Tide model file type to read

  • 'ATLAS': reading a global solution with localized solutions

  • 'OTIS': combined global or local solution

  • 'TMD3': combined global or local netCDF4 solution

Returns:
constituents: list

list of tidal constituent IDs

nc: int

number of constituents

pyTMD.io.OTIS.read_otis_elevation(input_file: str | Path, ic: int)[source]

Read elevation file to extract real and imaginary components for constituent

Parameters:
input_file: str or pathlib.Path

input elevation file

ic: int

index of constituent

Returns:
h: np.ndarray

tidal elevation

pyTMD.io.OTIS.read_atlas_elevation(input_file: str | Path, ic: int, constituent: str)[source]

Read elevation file with localized solutions to extract real and imaginary components for constituent

Parameters:
input_file: str or pathlib.Path

input ATLAS elevation file

ic: int

index of constituent

constituent: str

tidal constituent ID

Returns:
h: float

global tidal elevation

local: dict

local tidal solutions for elevation variables

z: np.ndarray

tidal elevation

pyTMD.io.OTIS.read_otis_transport(input_file: str | Path, ic: int)[source]

Read transport file to extract real and imaginary components for constituent

Parameters:
input_file: str or pathlib.Path

input transport file

ic: int

index of constituent

Returns:
u: float

zonal tidal transport

v: float

meridional zonal transport

pyTMD.io.OTIS.read_atlas_transport(input_file: str | Path, ic: int, constituent: str)[source]

Read transport file with localized solutions to extract real and imaginary components for constituent

Parameters:
input_file: str or pathlib.Path

input ATLAS transport file

ic: int

index of constituent

constituent: str

tidal constituent ID

Returns:
u: np.ndarray

global zonal tidal transport

v: np.ndarray

global meridional zonal transport

local: dict

local tidal solutions for transport variables

u: np.ndarray

zonal tidal transport

v: np.ndarray

meridional zonal transport

pyTMD.io.OTIS.create_atlas_mask(xi: ndarray, yi: ndarray, mz: ndarray, local: dict, variable: str | None = None)[source]
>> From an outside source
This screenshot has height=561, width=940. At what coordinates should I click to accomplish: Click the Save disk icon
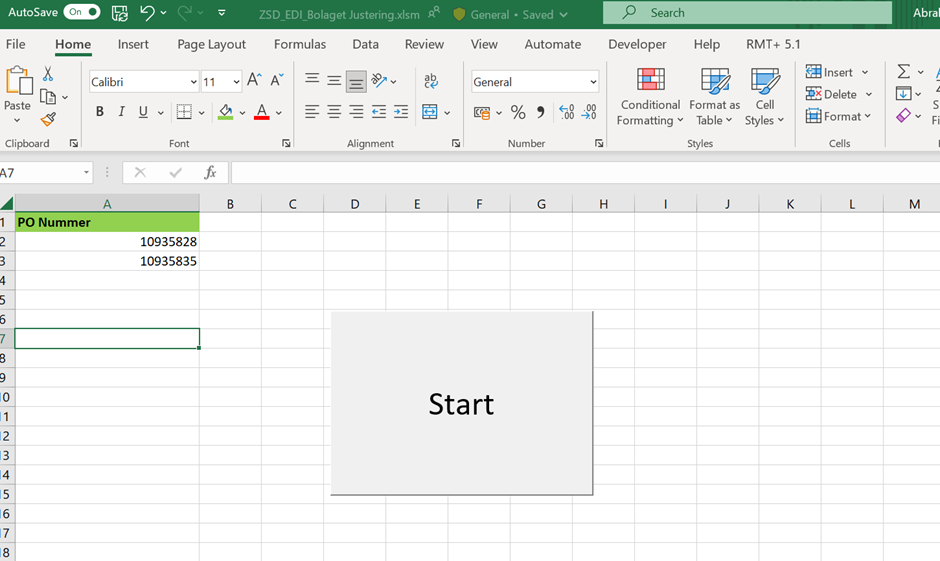pos(120,13)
Creates a high-resolution grid mask from model variables

Parameters:
xi: np.ndarray

input x-coordinates of global tide model

yi: np.ndarray

input y-coordinates of global tide model

mz: np.ndarray

global land/water mask

local: dict

local tidal solutions

variable: str or NoneType, default None

key for variable within each local solution

  • 'depth': model bathymetry

  • 'z': tidal elevation

  • 'u': zonal tidal transport

  • 'v': meridional zonal transport

Returns:
x30: np.ndarray

x-coordinates of high-resolution tide model

y30: np.ndarray

y-coordinates of high-resolution tide model

m30: np.ndarray

high-resolution land/water mask

pyTMD.io.OTIS.interpolate_atlas_model(xi: ndarray, yi: ndarray, zi: ndarray, spacing: float = 0.03333333333333333)[source]
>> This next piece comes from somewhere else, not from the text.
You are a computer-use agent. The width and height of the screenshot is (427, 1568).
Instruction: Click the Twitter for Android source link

Interpolates global ATLAS tidal solutions into a higher-resolution sampling

Parameters:
xi: np.ndarray

input x-coordinates of global tide model

yi: np.ndarray

input y-coordinates of global tide model

zi: np.ndarray

global tide model data

spacing: float

output grid spacing

Returns:
xs: np.ndarray

x-coordinates of high-resolution tide model

ys: np.ndarray

y-coordinates of high-resolution tide model

zs: np.ndarray

high-resolution tidal solution for variable

pyTMD.io.OTIS.combine_atlas_model(xi: ndarray, yi: ndarray, zi: ndarray, pmask: ndarray, local: dict, variable: str | None = None)[source]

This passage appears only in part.